Director Allen Hughes, who helmed the award-winning HBO documentary “The Defiant Ones,” has closed a deal with Tupac Shakur’s estate for a five-part docuseries for which he will have full access to all of the late rapper’s released and unreleased recordings, writings and poetry, according to an announcement from his rep. The announcement says the series will be “the first definitive, comprehensive project on Shakur with the full cooperation of the estate.” A rep for the estate confirmed the deal.

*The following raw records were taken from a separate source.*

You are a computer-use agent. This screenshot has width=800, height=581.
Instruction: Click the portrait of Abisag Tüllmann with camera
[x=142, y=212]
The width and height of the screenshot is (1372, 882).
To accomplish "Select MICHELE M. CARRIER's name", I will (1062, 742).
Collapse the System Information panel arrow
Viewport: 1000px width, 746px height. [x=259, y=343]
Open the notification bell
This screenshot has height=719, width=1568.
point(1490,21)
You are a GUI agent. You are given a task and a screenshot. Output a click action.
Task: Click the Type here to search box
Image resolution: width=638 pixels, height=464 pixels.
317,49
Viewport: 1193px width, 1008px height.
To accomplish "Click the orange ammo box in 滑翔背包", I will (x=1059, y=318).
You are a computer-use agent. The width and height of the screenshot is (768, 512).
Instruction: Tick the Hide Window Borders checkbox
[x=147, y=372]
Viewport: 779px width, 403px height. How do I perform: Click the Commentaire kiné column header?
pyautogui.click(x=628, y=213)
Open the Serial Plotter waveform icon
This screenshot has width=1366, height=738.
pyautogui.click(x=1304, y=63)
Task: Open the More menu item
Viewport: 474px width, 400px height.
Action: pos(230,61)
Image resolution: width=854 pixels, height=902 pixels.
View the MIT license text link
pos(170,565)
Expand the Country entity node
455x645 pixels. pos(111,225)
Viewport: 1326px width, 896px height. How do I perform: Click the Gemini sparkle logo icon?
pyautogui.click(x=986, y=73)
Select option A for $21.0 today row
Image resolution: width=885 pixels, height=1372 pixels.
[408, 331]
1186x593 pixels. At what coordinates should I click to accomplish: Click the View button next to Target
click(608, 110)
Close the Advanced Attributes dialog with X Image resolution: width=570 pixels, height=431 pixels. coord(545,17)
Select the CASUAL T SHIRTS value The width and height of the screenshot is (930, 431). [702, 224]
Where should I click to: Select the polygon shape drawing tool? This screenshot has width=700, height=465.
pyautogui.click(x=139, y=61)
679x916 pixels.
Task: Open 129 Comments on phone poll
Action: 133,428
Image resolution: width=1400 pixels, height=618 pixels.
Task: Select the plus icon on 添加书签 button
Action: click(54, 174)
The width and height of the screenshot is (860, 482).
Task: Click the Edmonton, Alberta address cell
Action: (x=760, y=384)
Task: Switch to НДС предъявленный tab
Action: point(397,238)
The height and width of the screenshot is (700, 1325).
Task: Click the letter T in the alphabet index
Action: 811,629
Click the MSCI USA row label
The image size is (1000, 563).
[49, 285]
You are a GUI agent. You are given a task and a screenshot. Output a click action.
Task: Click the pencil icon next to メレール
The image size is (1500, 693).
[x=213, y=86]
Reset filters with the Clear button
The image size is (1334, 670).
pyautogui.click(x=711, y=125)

Hughes will direct and is an executive producer with Lasse Järviand Charles D. King. Tom Pellegrini is a producer and the production companies are Interscope Films and MACRO. A rep for Hughes declined to provide further information.


Hughes himself worked with Tupac in the early 1990s, directing a video (with his brother, Albert Hughes) for the rapper’s early hit “Brenda’s Got a Baby.” However, the two got into a fistfight in 1993 that resulted in the rapper being sent to jail for 15 days.


The dispute came about after Shakur was cast in the Hughes brothers’ breakthrough film “Menace II Society.” They argued with Shakur over his character during a script reading and the rapper left the film.


The fight actually occurred later, during the shooting of a Spice1 video connected to the film. Tupac and Hughes reportedly began arguing again and the rapper and/or his entourage seriously beat up the director. Hughes pressed charges for assault and the rapper was found guilty in 1994, but was sentenced to just 15 days.


Still, asked by MTV News outside the courtroom what advice he had for fans, he said, “Think about it. A fist fight becomes battery in the courts. Two and a half minutes just cost me 15 days.”


Asked last year during an interview with JOE TV about the assault, Hughes said, “What the beef was over … [Shakur] experienced massive fame [at the time] because of [his role in the film ‘Juice’ and his second album, and his diet — few people know this — consisted of weed, chicken wings and Hennessey. Not a great mix! And that was it. On one level, Tupac was one of the sweetest people I ever met. He apologized in Vibe magazine [a few] months before he died. I didn’t really come to peace with it until I was done with ‘The Defiant Ones.’ ”


Tupac, who was murdered in 1996, figured heavily in “The Defiant Ones,” which looked at the careers of former N.W.A member and producer Dr. Dre and former Interscope Records chief Jimmy Iovine, both of whom worked with the rapper.